+++ DATASET ENTRIES +++

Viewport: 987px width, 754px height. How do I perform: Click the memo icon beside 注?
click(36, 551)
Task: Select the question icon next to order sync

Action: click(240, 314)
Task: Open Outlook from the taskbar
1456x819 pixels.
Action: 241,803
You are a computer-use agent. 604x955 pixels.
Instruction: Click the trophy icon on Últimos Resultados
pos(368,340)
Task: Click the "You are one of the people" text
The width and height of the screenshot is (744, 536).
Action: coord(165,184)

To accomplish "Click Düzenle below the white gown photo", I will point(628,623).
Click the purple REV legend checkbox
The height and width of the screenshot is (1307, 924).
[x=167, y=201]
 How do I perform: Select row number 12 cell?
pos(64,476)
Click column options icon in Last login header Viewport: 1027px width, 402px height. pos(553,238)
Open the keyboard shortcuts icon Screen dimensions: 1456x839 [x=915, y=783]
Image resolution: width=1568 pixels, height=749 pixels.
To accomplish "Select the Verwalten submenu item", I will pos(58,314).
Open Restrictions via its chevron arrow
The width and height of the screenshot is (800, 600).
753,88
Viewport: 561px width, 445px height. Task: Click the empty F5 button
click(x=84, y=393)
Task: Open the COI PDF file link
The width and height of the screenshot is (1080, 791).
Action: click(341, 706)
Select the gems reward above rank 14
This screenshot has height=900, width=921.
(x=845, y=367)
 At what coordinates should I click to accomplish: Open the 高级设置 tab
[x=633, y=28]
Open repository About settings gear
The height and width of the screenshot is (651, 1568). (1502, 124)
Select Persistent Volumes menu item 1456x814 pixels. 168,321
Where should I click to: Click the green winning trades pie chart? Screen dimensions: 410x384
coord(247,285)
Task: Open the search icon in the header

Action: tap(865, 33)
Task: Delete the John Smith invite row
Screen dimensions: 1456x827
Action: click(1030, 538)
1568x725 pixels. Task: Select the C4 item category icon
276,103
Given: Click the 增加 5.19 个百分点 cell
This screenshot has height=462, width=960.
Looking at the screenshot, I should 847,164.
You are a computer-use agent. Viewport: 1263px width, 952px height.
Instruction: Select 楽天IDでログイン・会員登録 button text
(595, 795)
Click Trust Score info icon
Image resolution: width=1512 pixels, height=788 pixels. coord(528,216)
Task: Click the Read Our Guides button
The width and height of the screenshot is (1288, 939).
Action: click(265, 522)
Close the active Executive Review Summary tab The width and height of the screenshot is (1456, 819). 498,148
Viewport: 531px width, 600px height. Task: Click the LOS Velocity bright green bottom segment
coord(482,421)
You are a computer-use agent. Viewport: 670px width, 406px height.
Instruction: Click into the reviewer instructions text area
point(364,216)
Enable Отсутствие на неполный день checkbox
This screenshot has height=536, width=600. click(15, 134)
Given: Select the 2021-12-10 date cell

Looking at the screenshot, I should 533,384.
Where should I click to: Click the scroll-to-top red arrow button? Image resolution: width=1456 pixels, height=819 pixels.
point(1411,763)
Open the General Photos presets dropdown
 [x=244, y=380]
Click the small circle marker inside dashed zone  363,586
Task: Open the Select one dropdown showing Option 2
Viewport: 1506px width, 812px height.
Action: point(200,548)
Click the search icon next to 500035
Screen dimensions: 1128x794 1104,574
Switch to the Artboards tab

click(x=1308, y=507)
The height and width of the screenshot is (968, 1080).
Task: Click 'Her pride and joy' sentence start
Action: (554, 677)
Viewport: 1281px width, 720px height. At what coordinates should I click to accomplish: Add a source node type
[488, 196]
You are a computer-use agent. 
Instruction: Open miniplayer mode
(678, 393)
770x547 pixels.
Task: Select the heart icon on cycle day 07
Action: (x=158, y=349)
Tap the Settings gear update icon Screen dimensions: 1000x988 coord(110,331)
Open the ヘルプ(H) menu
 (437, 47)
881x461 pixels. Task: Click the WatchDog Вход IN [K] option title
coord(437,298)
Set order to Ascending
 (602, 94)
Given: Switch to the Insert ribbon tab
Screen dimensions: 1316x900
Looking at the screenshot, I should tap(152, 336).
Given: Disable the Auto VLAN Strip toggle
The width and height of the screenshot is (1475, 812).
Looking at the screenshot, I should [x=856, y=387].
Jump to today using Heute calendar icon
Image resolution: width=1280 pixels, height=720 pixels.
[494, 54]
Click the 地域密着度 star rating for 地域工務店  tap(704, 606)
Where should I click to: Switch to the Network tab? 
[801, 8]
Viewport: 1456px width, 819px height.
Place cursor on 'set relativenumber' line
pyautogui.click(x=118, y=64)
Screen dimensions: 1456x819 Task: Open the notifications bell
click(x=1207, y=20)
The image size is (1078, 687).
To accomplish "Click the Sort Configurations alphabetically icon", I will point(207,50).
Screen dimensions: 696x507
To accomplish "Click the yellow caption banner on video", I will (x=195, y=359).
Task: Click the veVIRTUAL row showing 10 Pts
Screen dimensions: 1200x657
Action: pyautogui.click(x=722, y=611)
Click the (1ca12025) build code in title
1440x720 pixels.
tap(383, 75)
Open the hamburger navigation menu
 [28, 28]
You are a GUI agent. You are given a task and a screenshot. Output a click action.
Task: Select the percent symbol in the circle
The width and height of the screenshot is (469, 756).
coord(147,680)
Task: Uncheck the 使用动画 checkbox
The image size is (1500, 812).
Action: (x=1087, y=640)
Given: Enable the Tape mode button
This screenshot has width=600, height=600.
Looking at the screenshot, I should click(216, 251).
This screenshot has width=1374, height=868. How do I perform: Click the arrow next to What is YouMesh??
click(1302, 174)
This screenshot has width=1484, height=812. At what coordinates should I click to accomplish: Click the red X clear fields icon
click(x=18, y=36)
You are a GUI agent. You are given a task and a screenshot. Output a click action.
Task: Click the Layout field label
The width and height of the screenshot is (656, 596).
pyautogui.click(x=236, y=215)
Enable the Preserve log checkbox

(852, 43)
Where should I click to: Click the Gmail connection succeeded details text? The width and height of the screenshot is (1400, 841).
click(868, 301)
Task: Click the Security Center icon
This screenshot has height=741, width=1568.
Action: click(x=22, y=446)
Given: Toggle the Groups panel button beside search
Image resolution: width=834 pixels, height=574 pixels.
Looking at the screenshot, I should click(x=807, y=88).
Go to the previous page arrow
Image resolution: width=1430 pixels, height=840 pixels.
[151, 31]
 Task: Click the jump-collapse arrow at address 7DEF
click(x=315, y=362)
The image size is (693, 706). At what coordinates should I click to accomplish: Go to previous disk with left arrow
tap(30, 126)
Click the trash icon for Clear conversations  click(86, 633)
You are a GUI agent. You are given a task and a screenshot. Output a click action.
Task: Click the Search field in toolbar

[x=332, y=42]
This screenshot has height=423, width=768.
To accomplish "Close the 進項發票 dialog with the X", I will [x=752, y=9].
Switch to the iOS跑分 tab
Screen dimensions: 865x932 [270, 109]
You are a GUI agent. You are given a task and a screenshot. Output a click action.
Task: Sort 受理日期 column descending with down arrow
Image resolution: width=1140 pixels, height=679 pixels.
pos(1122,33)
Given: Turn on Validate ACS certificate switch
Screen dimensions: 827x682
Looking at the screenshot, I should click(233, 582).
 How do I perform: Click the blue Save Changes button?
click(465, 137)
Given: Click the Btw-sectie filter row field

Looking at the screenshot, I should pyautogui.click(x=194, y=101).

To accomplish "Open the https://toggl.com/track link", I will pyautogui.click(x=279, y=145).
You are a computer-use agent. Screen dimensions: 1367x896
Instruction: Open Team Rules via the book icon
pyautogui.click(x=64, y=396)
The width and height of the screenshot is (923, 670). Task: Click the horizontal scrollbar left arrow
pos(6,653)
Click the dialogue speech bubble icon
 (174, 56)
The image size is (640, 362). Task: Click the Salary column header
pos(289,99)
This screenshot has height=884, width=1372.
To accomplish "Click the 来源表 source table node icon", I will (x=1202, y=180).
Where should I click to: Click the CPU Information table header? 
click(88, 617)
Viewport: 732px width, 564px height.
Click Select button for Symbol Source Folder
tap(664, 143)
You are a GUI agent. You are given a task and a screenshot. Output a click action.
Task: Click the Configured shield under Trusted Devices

+++

Print again, unchanged, the lines of the material beginning with the line that contains "Task: Open Outlook from the taskbar" and continuing through the line that contains "Action: click(1030, 538)".

Task: Open Outlook from the taskbar
1456x819 pixels.
Action: 241,803
You are a computer-use agent. 604x955 pixels.
Instruction: Click the trophy icon on Últimos Resultados
pos(368,340)
Task: Click the "You are one of the people" text
The width and height of the screenshot is (744, 536).
Action: coord(165,184)

To accomplish "Click Düzenle below the white gown photo", I will point(628,623).
Click the purple REV legend checkbox
The height and width of the screenshot is (1307, 924).
[x=167, y=201]
 How do I perform: Select row number 12 cell?
pos(64,476)
Click column options icon in Last login header Viewport: 1027px width, 402px height. pos(553,238)
Open the keyboard shortcuts icon Screen dimensions: 1456x839 [x=915, y=783]
Image resolution: width=1568 pixels, height=749 pixels.
To accomplish "Select the Verwalten submenu item", I will pos(58,314).
Open Restrictions via its chevron arrow
The width and height of the screenshot is (800, 600).
753,88
Viewport: 561px width, 445px height. Task: Click the empty F5 button
click(x=84, y=393)
Task: Open the COI PDF file link
The width and height of the screenshot is (1080, 791).
Action: click(341, 706)
Select the gems reward above rank 14
This screenshot has height=900, width=921.
(x=845, y=367)
 At what coordinates should I click to accomplish: Open the 高级设置 tab
[x=633, y=28]
Open repository About settings gear
The height and width of the screenshot is (651, 1568). (1502, 124)
Select Persistent Volumes menu item 1456x814 pixels. 168,321
Where should I click to: Click the green winning trades pie chart? Screen dimensions: 410x384
coord(247,285)
Task: Open the search icon in the header

Action: tap(865, 33)
Task: Delete the John Smith invite row
Screen dimensions: 1456x827
Action: click(1030, 538)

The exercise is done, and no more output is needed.